Feature similarities of images restored from various super-resolution methods.
For decades, super-resolution has been a widely applied technique to improve the spatial resolution of an image without hardware modification. Despite the advantages, super-resolution suffers from ill-posedness, a problem that makes the technique susceptible to multiple solutions. Therefore, scholars have proposed regularization approaches as attempts to address the challenge. The present work introduces a parameterized diffusion-steered regularization framework that integrates total variation (TV) and Perona-Malik (PM) smoothing functionals into the classical super-resolution model. The goal is to establish an automatic interplay between TV and PM regularizers such that only their critical useful properties are extracted to well pose the super-resolution problem, and hence, to generate reliable and appreciable results. Extensive analysis of the proposed resolution-enhancement model shows that it can respond well on different image regions. Experimental results provide further evidence that the proposed model outperforms.
Before deepening into the super-resolution imaging, let us discuss the term resolution. Most people, particularly those not in the imaging field, define resolution broadly as the physical size of an image. For a two-dimensional digital image, this definition implies an area in the image given as the product of the number of pixels in the horizontal and vertical dimensions (pixel or picture element is the smallest unit of information in a digital image). In this context, therefore, a high-resolution image contains a higher pixel count than a low-resolution image. Figure 1(a) includes features with higher perceptual qualities than those in Figure 1(b), but both images have equal sizes. From the figure, therefore, we see that dimension only seems inadequate to define the resolution of an image.
Resolution, more generally, means the quality of a scene (image or video). Five major types of image resolutions are known: pixel resolution, spectral resolution, temporal resolution, radiometric resolution, and spatial resolution. The use of these variations depends on the application. Pixel resolution refers to the total number of pixels a digital image contains. Hence, both images in Figure 1(a) and (b) possess equal pixel resolutions of 2179 × 2011. In other words, each image is approximately 4.4 megapixels (2179 × 2011 = 4,381,969 pixels ≈4.4 megapixels). Unfortunately, pixel count offers fraction of the pieces of information contained in the image. For a colored image with red, green, and blue channels, an individual pixel can only accommodate the details of a single color. Spectral resolution describes the ability of an imaging device to distinguish the frequency (or wavelength) components of an electromagnetic spectrum. Imagine spectral resolution as the degree in which you can uniquely discern two different colors or light sources. Temporal resolution refers to the rate at which an imaging device revisits the same location to acquire data. When dealing with videos, for example, the term implies an average time between consecutive video frames: a standard video camera can record 30 frames per second, implying that every 33 ms, this camera captures an image.
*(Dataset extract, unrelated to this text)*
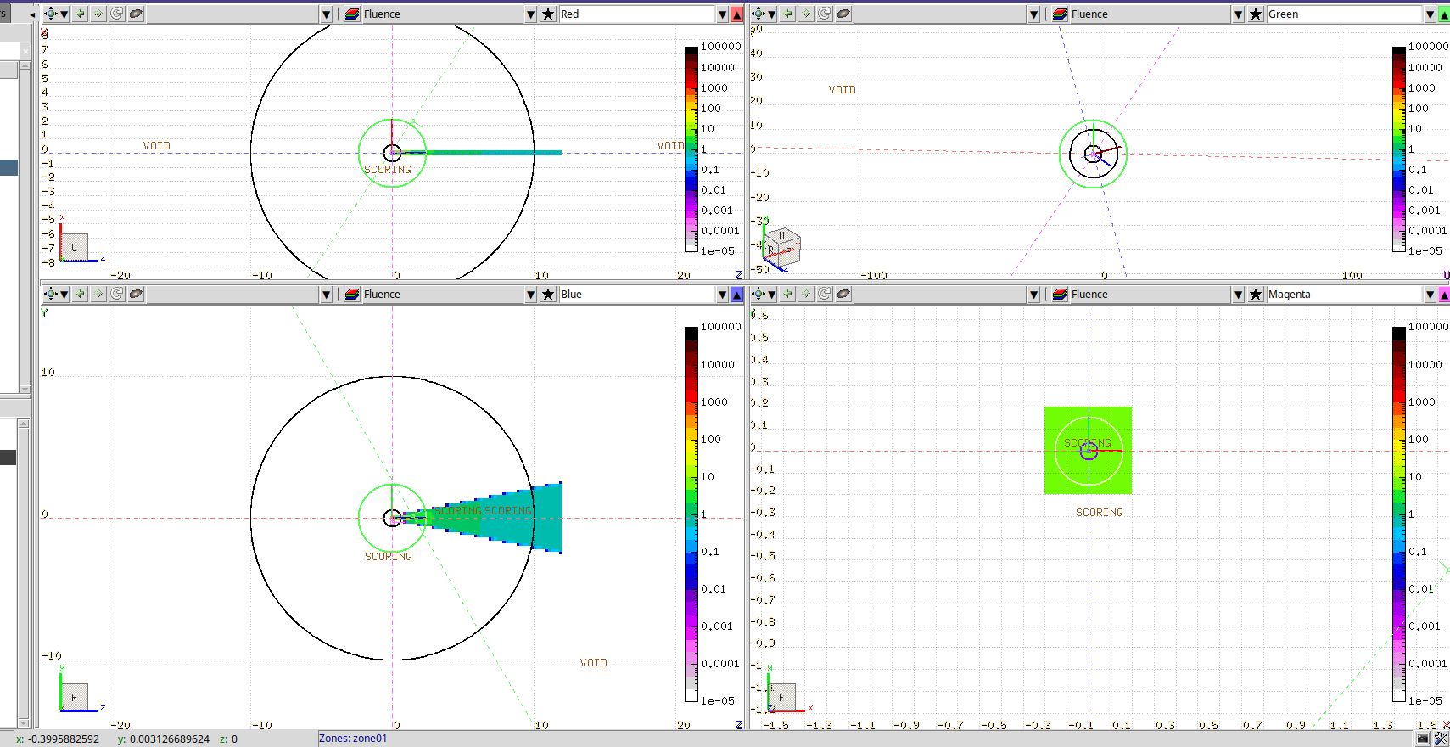Click the forward arrow in Blue viewport toolbar
The image size is (1450, 747).
click(98, 294)
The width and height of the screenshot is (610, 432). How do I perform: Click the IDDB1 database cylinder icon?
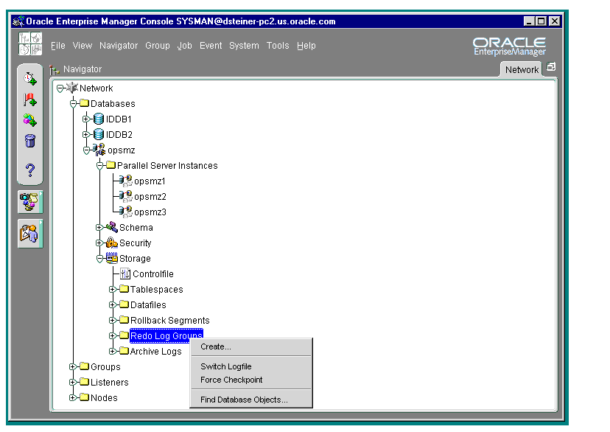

In remote sensing, temporal time is usually measured in days to represent time that a satellite sensor revisits a specific location to collect data. Radiometric resolution defines the degree at which an imaging system can represent or distinguish intensity variations on the sensor. Expressed in number of bits (or number of levels), radiometric resolution provides the actual content of information in the image. Spatial resolution explains how an imaging modality can distinguish two objects. In practical situations, spatial resolution describes clarity of an image and defines the resolving power of an image-capturing device. The perceptual quality of an image increases with the spatial resolution. This research presents super-resolution imaging as one of the available techniques to enhance the spatial resolution of an image.
Most people are naturally inclined to high-quality and visually appealing images that contain adequate details. However, this demand is not always achieved because of some imperfections in the imaging process. Therefore, scholars have proposed hardware and software approaches to address the challenge. The former approach requires sensor modification, and it may be achieved by reducing the physical sizes of the pixels—a process that increases pixel density (number of pixels per unit area) on the surface of the sensor . The hardware approach gives perfect resolution enhancement, but the technique endures several drawbacks: (1) it introduces shot noise into the captured images, (2) it makes the imaging device costly and unnecessarily bulkier, and (3) it lowers the charge transfer rate because of the increased chip size . These challenges have prompted scholars to search for software techniques, which are cost-effective and reliable, to improve the spatial resolution of an image without effecting circuitry of the imaging device. In this case, an image can be captured by a low-cost device and processed to generate its corresponding high-quality version.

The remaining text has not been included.